In our enclosure, females were associated in 12.1 ± 3.0% of the observations (n = 92) from November to April, vs. 1.1 ± 0.7% (n = 214) from May to October, and nearly all the agonistic interactions observed between females (including chases and butts) occurred from March to June (n = 8/10). [37] recorded 30 aggressions by mothers towards other females during the first four months of the fawns’ life, more than half (n = 17) being observed during the first 10 days. The rarity of interactions and the lack of spectacular behaviour probably led to an underestimation of intolerance between female roe deer under natural conditions. Females living in enclosures much smaller than that used for our experiment (0.5 ha) interacted more often (threat, chase and butt), particularly when rearing their young [38]. They have also been observed rubbing their forehead on stakes and seedlings [39].

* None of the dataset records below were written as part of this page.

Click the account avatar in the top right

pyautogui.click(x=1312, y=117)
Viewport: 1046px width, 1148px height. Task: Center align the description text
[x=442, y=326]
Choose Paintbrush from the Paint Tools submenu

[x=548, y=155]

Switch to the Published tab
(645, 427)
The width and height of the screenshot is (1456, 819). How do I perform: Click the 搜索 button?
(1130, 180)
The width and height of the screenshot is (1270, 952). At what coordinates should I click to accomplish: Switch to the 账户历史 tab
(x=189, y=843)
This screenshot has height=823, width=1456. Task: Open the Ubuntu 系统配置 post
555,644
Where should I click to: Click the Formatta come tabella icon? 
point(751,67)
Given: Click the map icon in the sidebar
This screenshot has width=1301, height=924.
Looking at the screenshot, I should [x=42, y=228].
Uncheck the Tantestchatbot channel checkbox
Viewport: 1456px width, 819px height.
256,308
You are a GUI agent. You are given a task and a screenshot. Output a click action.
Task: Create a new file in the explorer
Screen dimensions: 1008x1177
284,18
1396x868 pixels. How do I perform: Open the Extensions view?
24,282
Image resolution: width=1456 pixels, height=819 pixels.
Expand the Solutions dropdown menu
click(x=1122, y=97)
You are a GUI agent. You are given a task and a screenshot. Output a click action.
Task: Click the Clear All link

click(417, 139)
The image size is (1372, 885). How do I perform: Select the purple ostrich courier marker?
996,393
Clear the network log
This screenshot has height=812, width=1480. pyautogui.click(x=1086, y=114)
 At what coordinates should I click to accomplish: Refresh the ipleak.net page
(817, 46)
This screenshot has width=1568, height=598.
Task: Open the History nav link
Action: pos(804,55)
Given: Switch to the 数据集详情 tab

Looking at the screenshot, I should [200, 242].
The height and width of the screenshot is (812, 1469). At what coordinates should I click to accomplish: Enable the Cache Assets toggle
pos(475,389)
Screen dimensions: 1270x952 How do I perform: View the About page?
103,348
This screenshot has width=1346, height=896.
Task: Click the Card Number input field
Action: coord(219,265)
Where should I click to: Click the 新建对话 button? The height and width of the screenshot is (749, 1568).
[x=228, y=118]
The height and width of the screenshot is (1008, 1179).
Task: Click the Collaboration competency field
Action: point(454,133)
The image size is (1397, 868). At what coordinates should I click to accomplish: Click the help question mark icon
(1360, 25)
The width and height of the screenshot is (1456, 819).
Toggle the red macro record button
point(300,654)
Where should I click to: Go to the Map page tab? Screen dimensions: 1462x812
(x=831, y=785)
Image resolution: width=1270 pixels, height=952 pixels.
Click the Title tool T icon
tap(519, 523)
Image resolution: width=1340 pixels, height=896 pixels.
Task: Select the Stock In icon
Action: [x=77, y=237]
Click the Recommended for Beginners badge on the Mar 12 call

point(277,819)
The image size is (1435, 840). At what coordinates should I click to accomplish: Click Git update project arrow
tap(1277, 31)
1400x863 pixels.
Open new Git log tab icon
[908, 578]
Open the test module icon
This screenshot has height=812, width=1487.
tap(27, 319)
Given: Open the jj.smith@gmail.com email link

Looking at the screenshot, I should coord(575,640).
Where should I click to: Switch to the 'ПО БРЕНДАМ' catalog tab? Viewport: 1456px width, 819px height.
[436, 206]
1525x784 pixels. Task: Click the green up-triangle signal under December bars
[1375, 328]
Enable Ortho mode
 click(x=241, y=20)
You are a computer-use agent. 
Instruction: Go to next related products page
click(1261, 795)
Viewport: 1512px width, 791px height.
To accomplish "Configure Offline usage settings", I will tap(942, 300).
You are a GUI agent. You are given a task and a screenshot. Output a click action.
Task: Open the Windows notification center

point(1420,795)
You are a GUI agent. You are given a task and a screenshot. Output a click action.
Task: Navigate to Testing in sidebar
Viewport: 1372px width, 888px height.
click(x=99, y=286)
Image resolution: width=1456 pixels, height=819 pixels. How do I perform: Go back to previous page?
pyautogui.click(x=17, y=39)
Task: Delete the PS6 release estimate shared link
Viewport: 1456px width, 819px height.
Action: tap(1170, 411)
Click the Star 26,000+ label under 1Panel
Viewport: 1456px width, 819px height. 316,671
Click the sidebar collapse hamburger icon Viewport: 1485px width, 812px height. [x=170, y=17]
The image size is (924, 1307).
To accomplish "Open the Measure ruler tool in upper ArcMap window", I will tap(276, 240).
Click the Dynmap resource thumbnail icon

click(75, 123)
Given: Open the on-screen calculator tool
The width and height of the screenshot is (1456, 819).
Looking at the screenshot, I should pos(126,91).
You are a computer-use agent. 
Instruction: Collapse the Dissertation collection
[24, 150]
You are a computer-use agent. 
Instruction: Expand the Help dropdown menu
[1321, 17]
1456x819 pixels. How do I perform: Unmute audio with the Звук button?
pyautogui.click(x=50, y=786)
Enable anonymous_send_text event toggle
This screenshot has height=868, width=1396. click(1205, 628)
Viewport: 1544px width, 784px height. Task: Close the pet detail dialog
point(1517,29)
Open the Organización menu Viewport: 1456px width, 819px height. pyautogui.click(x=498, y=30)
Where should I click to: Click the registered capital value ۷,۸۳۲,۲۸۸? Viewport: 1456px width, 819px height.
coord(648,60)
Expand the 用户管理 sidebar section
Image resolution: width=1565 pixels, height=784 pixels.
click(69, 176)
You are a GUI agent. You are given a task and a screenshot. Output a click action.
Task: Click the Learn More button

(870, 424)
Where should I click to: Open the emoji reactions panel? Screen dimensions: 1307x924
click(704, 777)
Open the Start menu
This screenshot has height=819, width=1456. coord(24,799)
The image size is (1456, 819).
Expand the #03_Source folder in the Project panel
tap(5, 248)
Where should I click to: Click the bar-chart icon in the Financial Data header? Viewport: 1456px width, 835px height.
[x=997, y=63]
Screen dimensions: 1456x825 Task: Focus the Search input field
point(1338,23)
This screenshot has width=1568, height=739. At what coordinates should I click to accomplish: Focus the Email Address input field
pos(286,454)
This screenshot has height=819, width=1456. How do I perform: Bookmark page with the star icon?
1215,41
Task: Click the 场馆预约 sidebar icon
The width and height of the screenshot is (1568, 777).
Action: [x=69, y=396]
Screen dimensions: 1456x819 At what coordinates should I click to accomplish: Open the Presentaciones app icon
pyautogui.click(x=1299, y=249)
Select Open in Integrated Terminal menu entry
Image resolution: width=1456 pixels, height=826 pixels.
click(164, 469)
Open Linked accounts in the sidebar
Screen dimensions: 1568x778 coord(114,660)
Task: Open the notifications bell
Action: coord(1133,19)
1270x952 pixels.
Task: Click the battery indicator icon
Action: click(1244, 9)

Female territoriality is already reported in other cervids. In white-tailed deer (Odocoileus virginianus), some authors showed exclusive home ranges in some adult females [29,40], a lower tendency to associate in lactating than in non-lactating females in all seasons [30] and agonistic behaviour toward most other deer during the fawning period [40–42]. In Chinese, water deer (Hydropotes inermis) does tend to live solitary, and chases involving two does can be observed before and after giving birth [43]. In moose (Alces alces), females’ home ranges overlap only in winter and early spring, their core areas being a few kilometres apart [44]. Lactating females never associate with any other moose in summer [45]. Whether females are considered as territorial or not, their seasonal intolerance leads to a mosaic-like spatial organisation, similar to that of males. It is noteworthy that this is consistent with the observed decrease of their summer home ranges with increasing density [13], with the difference in fawn survival at high density between habitats of different qualities [17], and with the relation between lifetime reproductive success of females and the composition of their home ranges [15], results which all contradict earlier assumptions of an ideal free distribution in female roe deer [14].
Finally, in contrast to prediction 4, the spacing systems of the two sexes were not independent of each other: in the presence of three adult males, females’ ranges were smaller and overlapped less with each other and less with males’ ranges, than in the presence of the same, younger males, or in the presence of a lone adult male. We assume that the high reactivity of several adult males encouraged females to avoid any encounter with a conspecific.
Obviously, the specific conditions of our experimental situation have an effect on the values of the parameters studied (home range sizes, distances between ranges’ arithmetic centres), but we are confident in the generality of our conclusions, because this experimental situation (wooded and medium sized enclosure) allowed females, just like males, to space out, which would not be possible in an enclosure smaller or with no forest cover. We propose to take advantage of the new open project ‘European roe deer information system’ (EURODEER, a shared database of roe deer movement data), to further investigate the spatial organisation of female roe deer, and its relationships with the males’ spatial organisation, in various natural conditions. We agree with [46], when they argue that roe deer ‘will continue to offer us many more surprises in the years to come’.
Disclosure of interest
The authors declare that they have no conflicts of interest concerning this article.
Acknowledgements
We are grateful to the Midi-Pyrénées Region for financial support to the construction of the experimental station, as well as to the Establishment of technical experimentation at Bourges and to the Chizé reserve, which provided the roe deer. We thank Peter Winterton who checked the language of the manuscript, and two referees for their constructive comments on the manuscript. The authors declare that the experiments comply with the current laws of the country in which they were performed (France).